Goodbye to Sora

Product concept & user reception

  • Many saw Sora as a flashy tech demo or TikTok-style “AI slop” feed rather than a durable product.
  • Common usage pattern: intense experimentation for 1–2 weeks (often with friends/family), then complete drop-off as novelty wore off.
  • Users reported:
    • Impressive moments but a low “hit rate” (e.g., a few good clips out of dozens or hundreds).
    • Long generation times, high content-violation failure rates, and intrusive watermarks.
    • Videos that felt repetitive in style and “uncanny,” making them hard to watch long term.
  • People mostly generated clips and then posted them on existing platforms (TikTok, Instagram, YouTube), rarely consuming Sora’s own feed.

Economics, compute, and business model

  • Thread consensus: video generation was extremely expensive to run and hard to monetize.
  • Standalone AI-video social network had:
    • Weak network effects versus entrenched platforms.
    • Poor consumer willingness to pay versus subscription or ad-based coding tools.
  • Several commenters think compute and cash are being reallocated to more profitable enterprise and coding products.
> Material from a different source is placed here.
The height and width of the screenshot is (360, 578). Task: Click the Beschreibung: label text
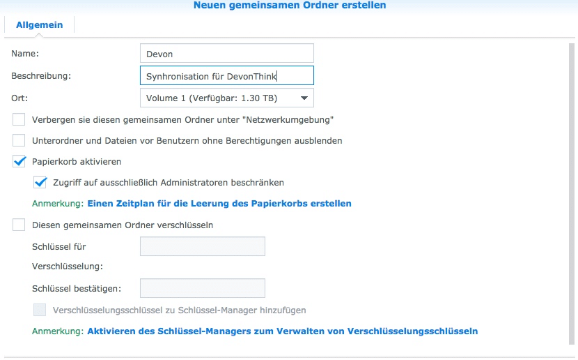pyautogui.click(x=41, y=75)
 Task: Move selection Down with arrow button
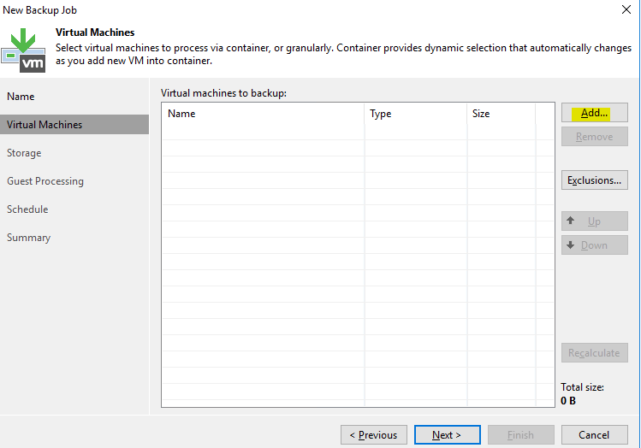click(594, 245)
IP, safety, and legal constraints

  • Heavy guardrails (copyright, nudity, violence) made Sora “no fun” for power users and blocked most viral IP-based content.
  • Disney’s reported exit from a planned $1B Sora-related deal is seen as highly significant; exact contractual details remain unclear.
  • Some argue IP and deepfake risks make freeform commercial videogen almost impossible at scale.

Strategic shift & competition

  • Multiple references to reports that OpenAI is exiting video in products entirely and pivoting around coding and business users.
  • Many see this as:
    • A pragmatic focus on where enterprises actually pay (coding assistants, B2B tools).
    • Or a sign of strategic drift and financial stress.
  • Chinese models (Seedance/Kling, open-weight Wan/Hunyuan) and Google’s Veo are widely cited as more capable or less restricted; ByteDance is expected to fill the gap rapidly.

Broader implications & ethics

  • Some view Sora’s end as an early “AI bubble” deflation and proof that AI video social apps lack real demand.
  • Others remain bullish on AI video for advertising, stock footage, and pro workflows, but not as a consumer feed.
  • Ethical worries dominate: deepfakes, revenge porn, propaganda, erosion of trust in video, and growing “AI slop” saturating culture.